(...) O português apresenta o conceito de níveis de língua, que são variedades da língua e dependem, assim, do nível cultural, do meio social, ou da situação em que se encontra o emissor e o receptor, assim como dos estados de evolução da língua. Os médicos sabem ou devem saber isso. (...)
Depois de várias horas à espera no banco de urgência de um hospital de Luanda, finalmente, a mãe, uma funcionária pública, pôde novamente ser atendida pelo doutor Praxedes. Apresentou as queixas do menino e aguardou pelos resultados das análises. «Minha senhora, nesta faixa etária, é imperioso que os progenitores quadrupliquem a atenção para com os petizes. Devido a comportamentos peculiares da puerícia, o menino apresenta sinais claros de flatulência e…» A mãe, preocupada com o resultado que ouvia, começou a transpirar por todos os lados e cantos. O coração quase lhe saía pela boca. Os lábios ficaram secos. E, depois, desmaiou. Como já estava mesmo no consultório, teve os primeiros socorros e tudo, aparentemente, voltou à normalidade.
«Desculpa, doutor, o meu filho vai ficar bem?», questiona a mãe.
«Não é objecto de quaisquer apoquentações, minha senhora.
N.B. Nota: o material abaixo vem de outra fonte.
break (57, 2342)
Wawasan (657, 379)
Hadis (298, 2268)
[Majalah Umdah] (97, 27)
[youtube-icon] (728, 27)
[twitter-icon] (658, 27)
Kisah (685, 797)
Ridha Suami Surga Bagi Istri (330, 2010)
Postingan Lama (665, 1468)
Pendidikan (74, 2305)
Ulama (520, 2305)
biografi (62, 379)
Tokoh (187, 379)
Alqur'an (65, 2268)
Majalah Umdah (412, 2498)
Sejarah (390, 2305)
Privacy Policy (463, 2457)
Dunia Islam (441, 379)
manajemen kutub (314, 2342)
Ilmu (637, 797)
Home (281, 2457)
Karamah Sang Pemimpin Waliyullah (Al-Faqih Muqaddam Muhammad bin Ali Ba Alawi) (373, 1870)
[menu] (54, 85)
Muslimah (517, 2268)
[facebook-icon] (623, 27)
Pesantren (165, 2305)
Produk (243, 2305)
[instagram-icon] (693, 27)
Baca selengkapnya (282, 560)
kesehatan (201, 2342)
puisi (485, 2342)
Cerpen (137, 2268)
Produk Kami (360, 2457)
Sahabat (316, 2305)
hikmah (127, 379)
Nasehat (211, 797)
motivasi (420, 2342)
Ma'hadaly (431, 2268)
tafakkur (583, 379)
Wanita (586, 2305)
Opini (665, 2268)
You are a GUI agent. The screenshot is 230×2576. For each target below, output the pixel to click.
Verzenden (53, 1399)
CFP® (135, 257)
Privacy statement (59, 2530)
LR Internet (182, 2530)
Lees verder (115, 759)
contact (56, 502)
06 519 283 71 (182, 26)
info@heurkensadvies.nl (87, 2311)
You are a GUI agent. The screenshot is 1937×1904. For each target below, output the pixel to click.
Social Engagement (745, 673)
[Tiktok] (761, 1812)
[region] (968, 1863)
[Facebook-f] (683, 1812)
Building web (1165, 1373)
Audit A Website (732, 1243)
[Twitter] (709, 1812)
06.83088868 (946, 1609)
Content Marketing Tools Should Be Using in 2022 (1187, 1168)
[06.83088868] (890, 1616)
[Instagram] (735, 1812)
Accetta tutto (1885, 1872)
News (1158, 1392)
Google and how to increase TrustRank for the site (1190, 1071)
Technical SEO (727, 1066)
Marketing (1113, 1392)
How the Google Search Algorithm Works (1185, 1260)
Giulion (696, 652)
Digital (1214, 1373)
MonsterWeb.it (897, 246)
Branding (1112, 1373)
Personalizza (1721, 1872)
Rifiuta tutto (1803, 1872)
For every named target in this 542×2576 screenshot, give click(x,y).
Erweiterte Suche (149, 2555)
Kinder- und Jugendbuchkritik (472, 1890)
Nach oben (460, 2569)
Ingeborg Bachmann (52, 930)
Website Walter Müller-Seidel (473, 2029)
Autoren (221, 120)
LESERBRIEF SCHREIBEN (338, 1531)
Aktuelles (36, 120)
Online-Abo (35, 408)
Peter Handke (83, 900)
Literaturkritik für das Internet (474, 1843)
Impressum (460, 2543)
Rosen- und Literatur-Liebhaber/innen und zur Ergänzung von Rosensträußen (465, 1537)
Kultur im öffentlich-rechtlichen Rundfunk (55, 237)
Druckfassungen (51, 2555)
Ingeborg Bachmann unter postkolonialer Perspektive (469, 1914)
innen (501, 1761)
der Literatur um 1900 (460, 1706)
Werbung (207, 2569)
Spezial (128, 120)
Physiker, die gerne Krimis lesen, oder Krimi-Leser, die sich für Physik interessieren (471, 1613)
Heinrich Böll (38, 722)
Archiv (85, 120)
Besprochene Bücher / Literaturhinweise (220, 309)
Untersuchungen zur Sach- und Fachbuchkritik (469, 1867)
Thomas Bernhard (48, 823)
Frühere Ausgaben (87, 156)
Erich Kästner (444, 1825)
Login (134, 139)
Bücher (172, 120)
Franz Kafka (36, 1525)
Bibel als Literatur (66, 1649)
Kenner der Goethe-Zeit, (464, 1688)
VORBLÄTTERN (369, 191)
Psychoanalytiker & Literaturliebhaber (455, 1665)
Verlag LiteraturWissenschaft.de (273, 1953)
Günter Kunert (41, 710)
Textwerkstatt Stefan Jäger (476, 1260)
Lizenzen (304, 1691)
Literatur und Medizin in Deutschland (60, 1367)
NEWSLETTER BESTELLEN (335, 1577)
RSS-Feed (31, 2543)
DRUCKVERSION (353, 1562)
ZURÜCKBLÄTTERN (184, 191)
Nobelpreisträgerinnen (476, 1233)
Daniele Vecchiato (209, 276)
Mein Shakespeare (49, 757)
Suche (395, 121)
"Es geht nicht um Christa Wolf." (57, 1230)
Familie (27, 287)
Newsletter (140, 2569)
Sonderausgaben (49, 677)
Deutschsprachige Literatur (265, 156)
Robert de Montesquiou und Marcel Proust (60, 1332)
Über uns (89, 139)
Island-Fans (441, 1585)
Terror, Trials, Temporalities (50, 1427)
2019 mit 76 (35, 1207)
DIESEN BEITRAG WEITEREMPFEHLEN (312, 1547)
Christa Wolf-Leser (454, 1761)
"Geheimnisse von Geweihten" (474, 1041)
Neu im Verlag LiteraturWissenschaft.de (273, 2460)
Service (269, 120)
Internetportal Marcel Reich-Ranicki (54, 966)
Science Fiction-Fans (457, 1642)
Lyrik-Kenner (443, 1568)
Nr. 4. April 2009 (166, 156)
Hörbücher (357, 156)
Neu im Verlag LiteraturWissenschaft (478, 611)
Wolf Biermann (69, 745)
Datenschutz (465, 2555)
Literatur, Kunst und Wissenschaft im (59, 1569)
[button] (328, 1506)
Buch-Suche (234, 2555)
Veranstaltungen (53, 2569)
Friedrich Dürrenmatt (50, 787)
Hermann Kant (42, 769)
É tão-somente uma indisposição que terá sido provocada pela ingestão indevida de alimentos putrefactos ou gaseificadores», disse o médico.
«Aiué, monami*. Mas doutor, o meu filho tem o quê, então?», assusta-se a mãe.
«Para além da flatulência, observo que também tem sinais de gastrenterocolite. Mas garanto-lhe, minha senhora, que não terá imbróglio se a toma das drogas ocorrer conforme o estabelecido no prospecto e se a dieta for melhorada.»
Eis que a senhora, mais uma vez, se põe aos gritos no consultório. O medo de perder o filho era visível. Com razão. Ante aquelas doenças todas que o doutor Praxedes apresentava, não era para menos. Já no fim da consulta, o médico alertou:
«Se o menino é alérgico, alguns fármacos poderão causar pruridos e…»
Ainda bem que o português apresenta o conceito de níveis de língua, que são variedades da língua e dependem, assim, do nível cultural, do meio social, ou da situação em que se encontra o emissor e o receptor, assim como dos estados de evolução da língua. Os médicos sabem ou devem saber isso. Não podem usar a [linguagem] técnica e científica. Nem a cuidada. O ideal é recorrer ao registo corrente, médio ou normal. Só assim, acredito, é que pode haver comunicação. De outro modo, vamos ficar assustados, quando o que o médico nos quer dizer é que o menino tem gases porque terá comido alimento estragado, ou ingerido bebidas com demasiado gás. E ainda que, se o menino é alérgico, alguns remédios podem causar-lhe comichão.
Crónica publicada no semanário angolano Nova Gazeta, do dia 7 de março de 2019.